SCGNet-Stacked Convolution with Gated Recurrent Unit Network for Cyber Network Intrusion Detection and Intrusion Type Classification
This addresses the need for more efficient intrusion detection systems to handle increasing network data and complex attacks, but it is incremental as it builds on existing deep learning methods.
The authors tackled the problem of detecting network intrusions and classifying attack types, proposing SCGNet, a deep learning architecture that achieved 99.76% accuracy for intrusion detection and 98.92% for attack type classification on the NSL-KDD dataset.

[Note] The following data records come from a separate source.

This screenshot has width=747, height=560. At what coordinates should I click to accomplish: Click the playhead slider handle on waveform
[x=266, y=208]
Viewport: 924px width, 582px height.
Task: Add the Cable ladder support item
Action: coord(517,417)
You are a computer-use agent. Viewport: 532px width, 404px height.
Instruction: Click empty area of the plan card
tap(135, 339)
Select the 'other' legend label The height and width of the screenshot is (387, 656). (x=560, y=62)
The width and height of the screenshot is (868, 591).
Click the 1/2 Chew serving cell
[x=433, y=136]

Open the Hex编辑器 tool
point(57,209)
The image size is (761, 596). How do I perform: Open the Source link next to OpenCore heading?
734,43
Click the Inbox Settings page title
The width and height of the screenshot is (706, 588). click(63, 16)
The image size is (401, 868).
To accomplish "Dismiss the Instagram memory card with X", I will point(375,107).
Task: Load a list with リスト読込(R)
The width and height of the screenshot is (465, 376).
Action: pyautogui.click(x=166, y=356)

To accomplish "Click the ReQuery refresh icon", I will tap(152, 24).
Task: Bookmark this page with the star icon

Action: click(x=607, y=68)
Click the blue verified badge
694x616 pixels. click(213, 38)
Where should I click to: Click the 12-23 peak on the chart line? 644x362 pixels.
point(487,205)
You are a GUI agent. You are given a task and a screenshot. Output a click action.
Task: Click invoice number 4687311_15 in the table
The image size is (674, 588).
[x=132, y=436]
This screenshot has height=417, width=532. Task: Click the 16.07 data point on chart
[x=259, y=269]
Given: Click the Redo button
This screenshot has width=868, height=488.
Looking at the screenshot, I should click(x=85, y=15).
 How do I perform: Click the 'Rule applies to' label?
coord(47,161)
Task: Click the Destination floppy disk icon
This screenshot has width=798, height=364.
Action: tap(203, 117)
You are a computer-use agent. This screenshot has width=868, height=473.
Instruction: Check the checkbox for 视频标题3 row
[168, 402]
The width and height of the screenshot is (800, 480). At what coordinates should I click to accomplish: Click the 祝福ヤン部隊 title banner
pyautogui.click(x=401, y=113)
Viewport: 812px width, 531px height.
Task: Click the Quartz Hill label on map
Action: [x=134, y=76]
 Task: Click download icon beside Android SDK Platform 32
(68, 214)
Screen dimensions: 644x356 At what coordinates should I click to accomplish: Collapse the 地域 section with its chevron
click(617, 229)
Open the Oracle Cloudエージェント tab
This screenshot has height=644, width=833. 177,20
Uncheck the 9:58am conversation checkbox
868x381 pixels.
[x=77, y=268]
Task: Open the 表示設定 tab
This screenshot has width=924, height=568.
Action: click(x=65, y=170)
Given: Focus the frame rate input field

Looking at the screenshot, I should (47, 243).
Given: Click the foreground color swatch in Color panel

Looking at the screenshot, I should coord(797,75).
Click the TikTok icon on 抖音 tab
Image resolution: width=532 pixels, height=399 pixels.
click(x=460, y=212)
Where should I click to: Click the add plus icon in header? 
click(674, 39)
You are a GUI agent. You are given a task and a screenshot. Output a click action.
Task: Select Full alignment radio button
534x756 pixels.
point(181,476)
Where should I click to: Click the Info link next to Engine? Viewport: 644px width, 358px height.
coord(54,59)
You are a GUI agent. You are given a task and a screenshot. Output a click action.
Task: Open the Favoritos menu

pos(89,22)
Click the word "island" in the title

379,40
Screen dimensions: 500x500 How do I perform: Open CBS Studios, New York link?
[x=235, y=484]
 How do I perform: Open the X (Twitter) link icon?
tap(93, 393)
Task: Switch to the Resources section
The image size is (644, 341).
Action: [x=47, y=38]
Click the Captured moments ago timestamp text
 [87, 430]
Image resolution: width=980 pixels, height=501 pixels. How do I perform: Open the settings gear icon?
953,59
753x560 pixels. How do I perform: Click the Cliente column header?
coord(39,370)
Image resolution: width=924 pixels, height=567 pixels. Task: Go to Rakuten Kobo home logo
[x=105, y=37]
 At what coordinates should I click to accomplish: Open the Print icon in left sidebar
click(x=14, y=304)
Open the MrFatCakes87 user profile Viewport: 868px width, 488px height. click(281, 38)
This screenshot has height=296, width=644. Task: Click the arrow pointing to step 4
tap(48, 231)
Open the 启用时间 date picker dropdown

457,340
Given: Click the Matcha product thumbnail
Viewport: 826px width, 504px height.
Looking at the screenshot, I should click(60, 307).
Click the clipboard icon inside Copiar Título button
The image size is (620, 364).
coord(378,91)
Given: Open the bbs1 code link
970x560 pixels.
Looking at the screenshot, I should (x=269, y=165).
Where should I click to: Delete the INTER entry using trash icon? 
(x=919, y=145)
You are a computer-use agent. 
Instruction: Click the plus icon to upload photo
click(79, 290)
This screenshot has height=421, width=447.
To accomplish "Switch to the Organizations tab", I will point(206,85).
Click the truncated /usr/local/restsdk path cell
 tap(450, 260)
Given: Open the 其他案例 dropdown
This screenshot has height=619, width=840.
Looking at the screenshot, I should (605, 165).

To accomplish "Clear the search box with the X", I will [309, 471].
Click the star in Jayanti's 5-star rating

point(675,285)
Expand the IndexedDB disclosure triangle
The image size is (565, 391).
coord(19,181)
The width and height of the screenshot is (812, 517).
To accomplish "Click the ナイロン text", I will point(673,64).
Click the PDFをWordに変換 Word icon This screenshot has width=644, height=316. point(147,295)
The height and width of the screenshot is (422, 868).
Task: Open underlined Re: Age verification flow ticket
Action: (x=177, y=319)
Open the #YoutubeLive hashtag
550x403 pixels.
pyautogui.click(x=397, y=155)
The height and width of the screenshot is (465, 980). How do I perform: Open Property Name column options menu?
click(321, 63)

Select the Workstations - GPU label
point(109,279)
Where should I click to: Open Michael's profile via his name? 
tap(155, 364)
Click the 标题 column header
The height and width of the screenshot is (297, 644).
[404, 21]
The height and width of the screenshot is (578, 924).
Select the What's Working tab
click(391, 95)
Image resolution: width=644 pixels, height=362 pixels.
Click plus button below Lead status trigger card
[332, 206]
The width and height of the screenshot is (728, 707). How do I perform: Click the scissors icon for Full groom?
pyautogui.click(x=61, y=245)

Intrusion detection system (IDS) is a piece of hardware or software that looks for malicious activity or policy violations in a network. It looks for malicious activity or security flaws on a network or system. IDS protects hosts or networks by looking for indications of known attacks or deviations from normal behavior (Network-based intrusion detection system, or NIDS for short). Due to the rapidly increasing amount of network data, traditional intrusion detection systems (IDSs) are far from being able to quickly and efficiently identify complex and varied network attacks, especially those linked to low-frequency attacks. The SCGNet (Stacked Convolution with Gated Recurrent Unit Network) is a novel deep learning architecture that we propose in this study. It exhibits promising results on the NSL-KDD dataset in both task, network attack detection, and attack type classification with 99.76% and 98.92% accuracy, respectively. We have also introduced a general data preprocessing pipeline that is easily applicable to other similar datasets. We have also experimented with conventional machine-learning techniques to evaluate the performance of the data processing pipeline.